Monique Orphé (born 15 October 1964 in Saint-Denis, Réunion) is a French politician. A member of the Socialist Party (PS), she was a Deputy in the National Assembly from Réunion between 2012 and 2017.

Biography 
Teacher by profession, Monique Orphé was elected to the Regional Council of Réunion in 2004.

Nominated as a candidate in Réunion's 1st constituency for the 2007 legislative election, with Gilbert Annette as her replacement, she withdrew her candidacy in favour of Annette. A municipal councillor of Saint-Denis since 1995, she became the first deputy mayor to Gilbert Annette following the 2008 municipal elections.

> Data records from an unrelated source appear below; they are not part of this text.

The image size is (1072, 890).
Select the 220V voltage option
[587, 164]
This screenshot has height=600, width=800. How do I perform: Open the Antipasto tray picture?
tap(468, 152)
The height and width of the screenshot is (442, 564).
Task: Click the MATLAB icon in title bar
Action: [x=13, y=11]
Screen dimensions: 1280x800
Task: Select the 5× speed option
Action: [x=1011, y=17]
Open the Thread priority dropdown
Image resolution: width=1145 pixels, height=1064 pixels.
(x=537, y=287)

During the second round of the 2012 legislative election, she was elected Deputy of the newly created 6th constituency of Réunion with 58.9% of the vote. A member of the Social Affairs Committee, she supported the El Khomri law in 2016.

She supported Emmanuel Macron during the 2017 presidential election. As a result of her support for Macron, she was refused the nomination of the PS during the 2017 legislative election, which she lost during the second round to Nadia Ramassamy (LR).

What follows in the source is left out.